Back in July, after my thesis received final approval from Little U., one of the last tasks I had to complete to tie up loose ends on the manuscript was to get it copyrighted. For Ph.D. dissertations, Little U. makes copyright mandatory and takes care of this detail to ensure the filing with the U.S. Copyright Office actually happens. For MFA degree holders, you retain the right to pursue official government protection -- or decide your thesis is so objectionable to your artistic eye that you'd rather not afford it such an honor.

I have to say, by the time I was done with my manuscript, I felt only 40 percent of it was really decent enough to consider reworking for future use -- as smaller essays to send to literary journals or as a jumping-off point to reshape the work into a very different book. As it stood, 75 pages wasn't enough to sell as a complete work, especially since it had no ending. (Yes, it stops, but it has no sense of conclusion.)

Because that 40 percent had merit, though, I did go through with registering for a copyright. And within a few months, I started to get postcards from a certain company claiming interest in publication.

Don't get excited yet. This is not a company that likely pays its authors for their work. It is a subsidy press, also known as a vanity press, which will ask its "candidates for publication" to cover some or all of the printing, distributing, and advertising costs. Obviously, I haven't done further research on the particular organization that mailed me, but it is generally safe to say that any group that calls itself a subsidy press does not follow the standard publishing model -- possibly to the author's financial, if not reputational, detriment. So if you've ever been contacted by one of these companies, be forewarned (and then laugh, as I did, because you've seen through their attempt to flatter for money).
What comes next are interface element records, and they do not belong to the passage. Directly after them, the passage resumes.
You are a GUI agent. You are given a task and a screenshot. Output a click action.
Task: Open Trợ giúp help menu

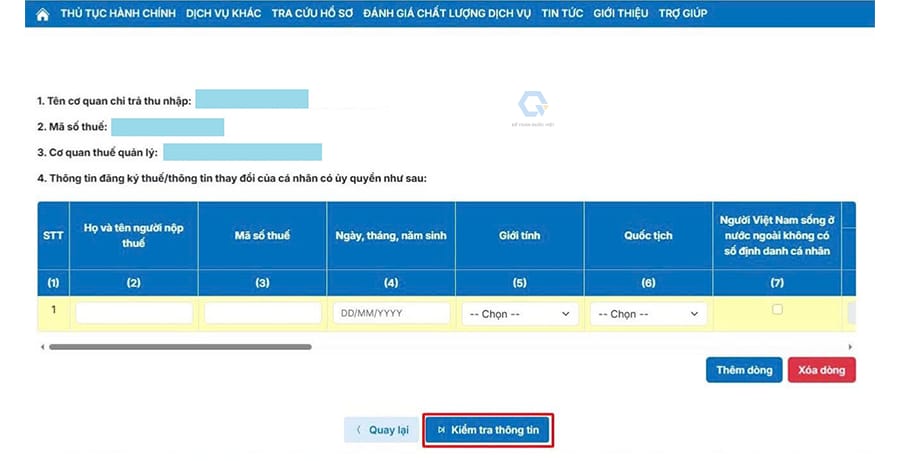pos(681,14)
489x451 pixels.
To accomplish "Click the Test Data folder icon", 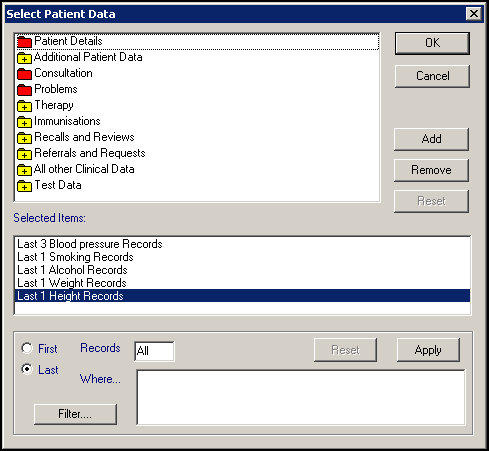I will pyautogui.click(x=24, y=186).
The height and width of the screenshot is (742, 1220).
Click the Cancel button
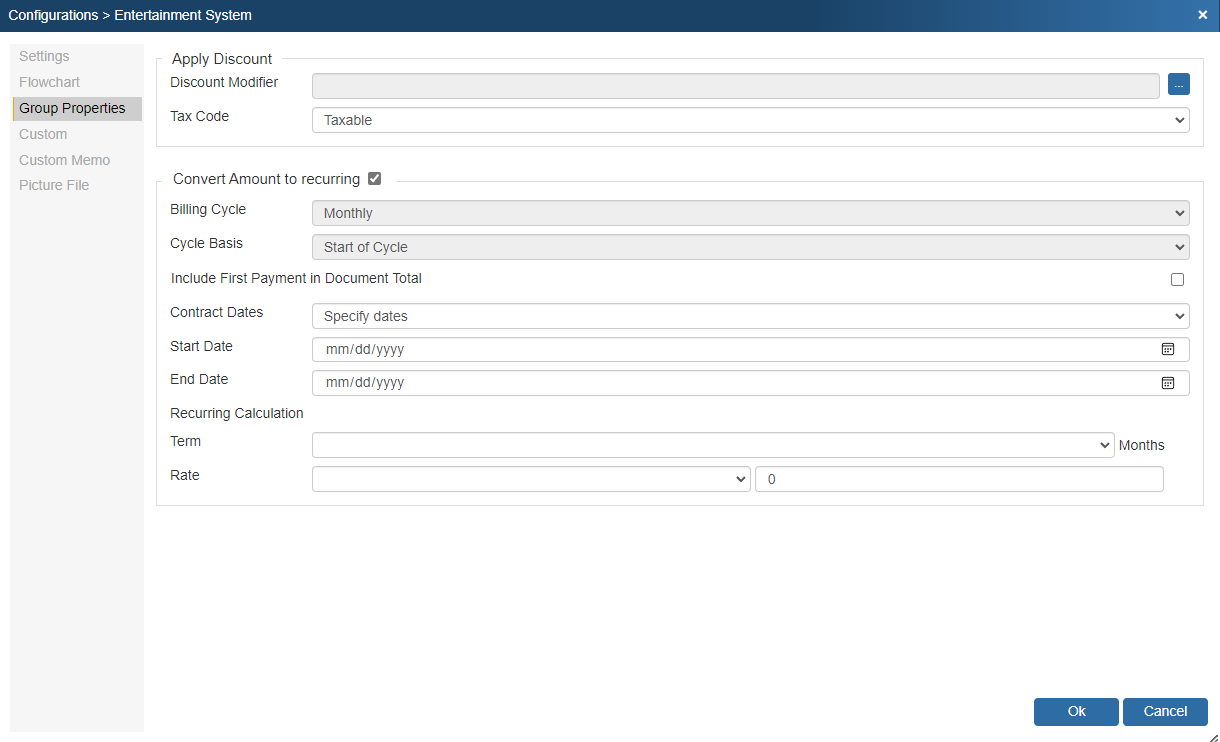(1165, 711)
How did they even find me, you wonder? Well, per the postcard, a "researcher" "discovered" my registration -- not my manuscript, my registration -- with the Library of Congress; i.e., someone who regularly trolls the record of copyright applications, which is in the public domain, picked out my name along with hundreds of others and put me on a mailing list. How do I know no one has actually looked at what I've written to determine its literary merit? Well, when the postcard is addressed to a "Mr. Contemporary Troubadour," it's pretty clear. Really, if the work is written in the first person and begins at the patient check-in desk of an obstetrician's office, you'd guess the writer was a woman, right?

2 comments:

Good Enough Woman said...

I'm trying to think of a way that a reader would not infer that a narrator checking into an OB appointment isn't female.

Nope. Can't think of anything.

C. Troubadour said...

Right?! I couldn't come up with anything either.